Bodies stacked in “macabre woodpile” in South Carolina prison riot, inmate says


These undated photos provided by the South Carolina Department of Corrections shows, from top row from left, Corey Scott, Eddie Casey Gaskins, Raymond Angelo Scott and Damonte Rivera; bottom row from left, Michael Milledge, Cornelius McClary and Joshua Jenkins. The seven inmates were killed, and at least 17 prisoners wounded, in a riot at the Lee Correctional Institution on early Monday, April 16, 2018, in Bishopville, S.C. (South Carolina Department of Corrections via AP)

COLUMBIA, S.C. — As the hours dragged on during a riot at a South Carolina prison, bodies piled up on the sidewalk. An inmate inside watched in dismay as several fellow prisoners, two he knew well, lay dead and dying, their bodies leaving trails of blood leading back inside the prison walls.

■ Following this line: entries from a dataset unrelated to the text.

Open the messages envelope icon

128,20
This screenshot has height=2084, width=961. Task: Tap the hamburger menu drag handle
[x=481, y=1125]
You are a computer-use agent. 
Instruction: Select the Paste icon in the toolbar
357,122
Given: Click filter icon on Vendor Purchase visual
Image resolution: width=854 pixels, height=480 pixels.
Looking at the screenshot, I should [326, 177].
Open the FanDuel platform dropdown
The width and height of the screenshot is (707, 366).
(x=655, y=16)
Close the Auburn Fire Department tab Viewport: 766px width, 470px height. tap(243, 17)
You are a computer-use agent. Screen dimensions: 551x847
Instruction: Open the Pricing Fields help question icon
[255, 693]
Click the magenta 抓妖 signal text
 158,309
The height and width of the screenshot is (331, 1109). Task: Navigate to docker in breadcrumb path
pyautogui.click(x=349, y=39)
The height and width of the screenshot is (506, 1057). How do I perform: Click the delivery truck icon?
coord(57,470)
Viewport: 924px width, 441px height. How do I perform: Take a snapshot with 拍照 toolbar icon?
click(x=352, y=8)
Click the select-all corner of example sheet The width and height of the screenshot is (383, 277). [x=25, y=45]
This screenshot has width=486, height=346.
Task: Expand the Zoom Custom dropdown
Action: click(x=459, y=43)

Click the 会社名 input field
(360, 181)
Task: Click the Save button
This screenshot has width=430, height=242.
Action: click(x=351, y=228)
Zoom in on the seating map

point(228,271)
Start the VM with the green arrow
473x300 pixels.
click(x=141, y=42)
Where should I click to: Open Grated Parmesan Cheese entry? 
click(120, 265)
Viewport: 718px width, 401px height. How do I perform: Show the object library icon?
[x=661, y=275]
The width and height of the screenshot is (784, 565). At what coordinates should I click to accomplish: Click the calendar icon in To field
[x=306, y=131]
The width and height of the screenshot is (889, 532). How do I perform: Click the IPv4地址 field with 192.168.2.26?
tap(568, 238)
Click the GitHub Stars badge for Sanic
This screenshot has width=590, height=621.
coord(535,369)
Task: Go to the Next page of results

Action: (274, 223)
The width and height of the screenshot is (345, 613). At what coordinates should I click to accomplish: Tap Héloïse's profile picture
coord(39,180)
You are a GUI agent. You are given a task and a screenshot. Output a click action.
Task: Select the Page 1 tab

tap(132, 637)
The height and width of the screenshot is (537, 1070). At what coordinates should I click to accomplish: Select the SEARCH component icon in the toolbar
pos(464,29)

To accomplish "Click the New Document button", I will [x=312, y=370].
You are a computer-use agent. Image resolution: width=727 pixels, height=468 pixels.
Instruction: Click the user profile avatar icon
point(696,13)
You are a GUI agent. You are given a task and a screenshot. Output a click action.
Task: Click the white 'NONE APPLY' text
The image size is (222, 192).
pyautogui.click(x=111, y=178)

One bloodied man tried to get up before he “started into that ‘death rattle’ people often hear about, but never experience firsthand,” the inmate told The Associated Press after the attack. Moments later, the dying man was silent, another casualty of the night’s events.

The inmate sent messages to AP as events unfolded overnight Sunday into Monday morning at Lee Correctional Institution. At the end of the seven-hour ordeal, seven inmates lay dead, with 17 others sent to hospitals for treatment.

With many cell door locks broken at Lee, a maximum-security prison, the inmate told AP he freely went outside, where he said he saw bodies “literally stacked on top of each other, like some macabre woodpile.”

State officials Monday blamed the carnage on a turf war between gangs over territory, money and contraband items like cellphones. For seven hours, Corrections Director Bryan Stirling said, inmates armed with handmade knives fought each other, leaving seven dead in the worst U.S. prison riot in a quarter-century. Most of the slain were stabbed or slashed; the remainder appeared to have been beaten, Lee County Coroner Larry Logan said.

The first fight started in a dorm about 7:15 p.m. Sunday and appeared to be contained before suddenly starting in two other dorms. No prison guards were hurt. Stirling said they followed protocol by backing out and asking for support. It took several hours to restore order, but once a special SWAT team entered, the inmates gave up peacefully, he said.